*** RECORD SET Section Begins ***
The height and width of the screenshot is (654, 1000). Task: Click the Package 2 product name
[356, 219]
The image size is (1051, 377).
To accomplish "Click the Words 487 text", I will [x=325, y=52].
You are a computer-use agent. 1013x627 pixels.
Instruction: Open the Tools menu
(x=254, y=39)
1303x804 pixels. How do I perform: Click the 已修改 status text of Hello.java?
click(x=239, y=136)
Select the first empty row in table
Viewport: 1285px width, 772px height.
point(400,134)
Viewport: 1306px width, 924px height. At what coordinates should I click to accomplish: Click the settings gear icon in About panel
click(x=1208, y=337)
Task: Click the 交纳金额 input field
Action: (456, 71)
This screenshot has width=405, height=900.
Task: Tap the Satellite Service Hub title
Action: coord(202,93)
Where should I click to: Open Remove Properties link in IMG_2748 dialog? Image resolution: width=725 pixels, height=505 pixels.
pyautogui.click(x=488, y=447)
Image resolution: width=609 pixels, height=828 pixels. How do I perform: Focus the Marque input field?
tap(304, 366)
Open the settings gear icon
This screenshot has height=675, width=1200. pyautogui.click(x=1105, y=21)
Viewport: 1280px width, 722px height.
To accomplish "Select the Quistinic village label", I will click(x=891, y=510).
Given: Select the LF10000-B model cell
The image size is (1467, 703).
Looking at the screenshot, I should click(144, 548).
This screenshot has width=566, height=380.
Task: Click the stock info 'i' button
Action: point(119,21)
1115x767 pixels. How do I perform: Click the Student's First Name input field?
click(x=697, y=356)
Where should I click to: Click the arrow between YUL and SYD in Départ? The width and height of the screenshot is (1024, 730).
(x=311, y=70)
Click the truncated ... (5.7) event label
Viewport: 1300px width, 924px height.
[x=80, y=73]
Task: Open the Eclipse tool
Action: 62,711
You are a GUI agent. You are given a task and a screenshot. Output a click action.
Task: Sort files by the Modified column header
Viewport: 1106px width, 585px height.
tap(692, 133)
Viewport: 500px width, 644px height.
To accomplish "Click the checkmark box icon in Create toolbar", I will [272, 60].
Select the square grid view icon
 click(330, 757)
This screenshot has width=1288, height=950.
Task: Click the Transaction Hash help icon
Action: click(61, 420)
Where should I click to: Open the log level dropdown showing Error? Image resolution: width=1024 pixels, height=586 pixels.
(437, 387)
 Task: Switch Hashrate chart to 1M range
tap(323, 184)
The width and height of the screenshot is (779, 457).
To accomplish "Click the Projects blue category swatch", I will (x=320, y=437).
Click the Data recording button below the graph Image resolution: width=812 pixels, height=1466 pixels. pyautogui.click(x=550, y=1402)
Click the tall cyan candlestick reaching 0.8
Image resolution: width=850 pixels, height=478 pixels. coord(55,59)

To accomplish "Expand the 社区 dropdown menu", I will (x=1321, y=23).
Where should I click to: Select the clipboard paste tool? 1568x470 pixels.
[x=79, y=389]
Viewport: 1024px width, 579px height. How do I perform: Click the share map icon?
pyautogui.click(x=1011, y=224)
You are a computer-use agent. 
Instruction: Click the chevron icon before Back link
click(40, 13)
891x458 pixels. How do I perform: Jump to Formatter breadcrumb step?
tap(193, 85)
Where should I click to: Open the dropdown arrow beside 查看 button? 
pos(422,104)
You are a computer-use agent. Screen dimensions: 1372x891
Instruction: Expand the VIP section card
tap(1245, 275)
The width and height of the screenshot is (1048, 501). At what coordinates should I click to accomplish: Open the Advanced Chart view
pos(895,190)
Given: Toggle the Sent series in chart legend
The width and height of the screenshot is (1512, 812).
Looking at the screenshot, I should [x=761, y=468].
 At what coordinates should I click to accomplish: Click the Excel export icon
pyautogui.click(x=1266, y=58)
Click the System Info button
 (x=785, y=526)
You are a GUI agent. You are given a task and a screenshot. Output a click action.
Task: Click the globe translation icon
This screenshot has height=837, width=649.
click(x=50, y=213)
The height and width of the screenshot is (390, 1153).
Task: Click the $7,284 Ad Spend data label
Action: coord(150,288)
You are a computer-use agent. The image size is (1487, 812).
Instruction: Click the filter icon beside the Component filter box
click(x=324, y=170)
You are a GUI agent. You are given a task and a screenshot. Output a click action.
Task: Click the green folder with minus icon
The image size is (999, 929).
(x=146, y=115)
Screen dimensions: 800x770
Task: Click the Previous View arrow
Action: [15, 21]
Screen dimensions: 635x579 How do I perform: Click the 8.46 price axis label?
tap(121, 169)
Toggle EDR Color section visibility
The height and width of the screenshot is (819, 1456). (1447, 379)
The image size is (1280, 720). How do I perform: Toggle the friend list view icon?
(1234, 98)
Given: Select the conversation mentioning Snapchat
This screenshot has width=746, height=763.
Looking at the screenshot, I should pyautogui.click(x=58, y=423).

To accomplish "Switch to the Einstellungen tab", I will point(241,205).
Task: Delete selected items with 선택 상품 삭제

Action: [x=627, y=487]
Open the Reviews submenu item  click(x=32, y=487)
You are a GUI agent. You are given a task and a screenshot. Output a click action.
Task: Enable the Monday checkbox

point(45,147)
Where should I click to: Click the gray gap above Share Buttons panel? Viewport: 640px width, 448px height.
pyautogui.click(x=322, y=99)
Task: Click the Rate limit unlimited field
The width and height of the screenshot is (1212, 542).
*** RECORD SET Section Ends ***
* TASK TO COMPLETE: The entries listed above are to be output exactly. Leave none out.

* EXPECTED ANSWER:
The height and width of the screenshot is (654, 1000). Task: Click the Package 2 product name
[356, 219]
The image size is (1051, 377).
To accomplish "Click the Words 487 text", I will [x=325, y=52].
You are a computer-use agent. 1013x627 pixels.
Instruction: Open the Tools menu
(x=254, y=39)
1303x804 pixels. How do I perform: Click the 已修改 status text of Hello.java?
click(x=239, y=136)
Select the first empty row in table
Viewport: 1285px width, 772px height.
point(400,134)
Viewport: 1306px width, 924px height. At what coordinates should I click to accomplish: Click the settings gear icon in About panel
click(x=1208, y=337)
Task: Click the 交纳金额 input field
Action: (456, 71)
This screenshot has width=405, height=900.
Task: Tap the Satellite Service Hub title
Action: coord(202,93)
Where should I click to: Open Remove Properties link in IMG_2748 dialog? Image resolution: width=725 pixels, height=505 pixels.
pyautogui.click(x=488, y=447)
Image resolution: width=609 pixels, height=828 pixels. How do I perform: Focus the Marque input field?
tap(304, 366)
Open the settings gear icon
This screenshot has height=675, width=1200. pyautogui.click(x=1105, y=21)
Viewport: 1280px width, 722px height.
To accomplish "Select the Quistinic village label", I will click(x=891, y=510).
Given: Select the LF10000-B model cell
The image size is (1467, 703).
Looking at the screenshot, I should click(144, 548).
This screenshot has width=566, height=380.
Task: Click the stock info 'i' button
Action: point(119,21)
1115x767 pixels. How do I perform: Click the Student's First Name input field?
click(x=697, y=356)
Where should I click to: Click the arrow between YUL and SYD in Départ? The width and height of the screenshot is (1024, 730).
(x=311, y=70)
Click the truncated ... (5.7) event label
Viewport: 1300px width, 924px height.
[x=80, y=73]
Task: Open the Eclipse tool
Action: 62,711
You are a GUI agent. You are given a task and a screenshot. Output a click action.
Task: Sort files by the Modified column header
Viewport: 1106px width, 585px height.
tap(692, 133)
Viewport: 500px width, 644px height.
To accomplish "Click the checkmark box icon in Create toolbar", I will [272, 60].
Select the square grid view icon
 click(330, 757)
This screenshot has width=1288, height=950.
Task: Click the Transaction Hash help icon
Action: click(61, 420)
Where should I click to: Open the log level dropdown showing Error? Image resolution: width=1024 pixels, height=586 pixels.
(437, 387)
 Task: Switch Hashrate chart to 1M range
tap(323, 184)
The width and height of the screenshot is (779, 457).
To accomplish "Click the Projects blue category swatch", I will (x=320, y=437).
Click the Data recording button below the graph Image resolution: width=812 pixels, height=1466 pixels. pyautogui.click(x=550, y=1402)
Click the tall cyan candlestick reaching 0.8
Image resolution: width=850 pixels, height=478 pixels. coord(55,59)

To accomplish "Expand the 社区 dropdown menu", I will (x=1321, y=23).
Where should I click to: Select the clipboard paste tool? 1568x470 pixels.
[x=79, y=389]
Viewport: 1024px width, 579px height. How do I perform: Click the share map icon?
pyautogui.click(x=1011, y=224)
You are a computer-use agent. 
Instruction: Click the chevron icon before Back link
click(40, 13)
891x458 pixels. How do I perform: Jump to Formatter breadcrumb step?
tap(193, 85)
Where should I click to: Open the dropdown arrow beside 查看 button? 
pos(422,104)
You are a computer-use agent. Screen dimensions: 1372x891
Instruction: Expand the VIP section card
tap(1245, 275)
The width and height of the screenshot is (1048, 501). At what coordinates should I click to accomplish: Open the Advanced Chart view
pos(895,190)
Given: Toggle the Sent series in chart legend
The width and height of the screenshot is (1512, 812).
Looking at the screenshot, I should [x=761, y=468].
 At what coordinates should I click to accomplish: Click the Excel export icon
pyautogui.click(x=1266, y=58)
Click the System Info button
 (x=785, y=526)
You are a GUI agent. You are given a task and a screenshot. Output a click action.
Task: Click the globe translation icon
This screenshot has height=837, width=649.
click(x=50, y=213)
The height and width of the screenshot is (390, 1153).
Task: Click the $7,284 Ad Spend data label
Action: coord(150,288)
You are a computer-use agent. The image size is (1487, 812).
Instruction: Click the filter icon beside the Component filter box
click(x=324, y=170)
You are a GUI agent. You are given a task and a screenshot. Output a click action.
Task: Click the green folder with minus icon
The image size is (999, 929).
(x=146, y=115)
Screen dimensions: 800x770
Task: Click the Previous View arrow
Action: [15, 21]
Screen dimensions: 635x579 How do I perform: Click the 8.46 price axis label?
tap(121, 169)
Toggle EDR Color section visibility
The height and width of the screenshot is (819, 1456). (1447, 379)
The image size is (1280, 720). How do I perform: Toggle the friend list view icon?
(1234, 98)
Given: Select the conversation mentioning Snapchat
This screenshot has width=746, height=763.
Looking at the screenshot, I should pyautogui.click(x=58, y=423).

To accomplish "Switch to the Einstellungen tab", I will point(241,205).
Task: Delete selected items with 선택 상품 삭제

Action: [x=627, y=487]
Open the Reviews submenu item  click(x=32, y=487)
You are a GUI agent. You are given a task and a screenshot. Output a click action.
Task: Enable the Monday checkbox

point(45,147)
Where should I click to: Click the gray gap above Share Buttons panel? Viewport: 640px width, 448px height.
pyautogui.click(x=322, y=99)
Task: Click the Rate limit unlimited field
The width and height of the screenshot is (1212, 542).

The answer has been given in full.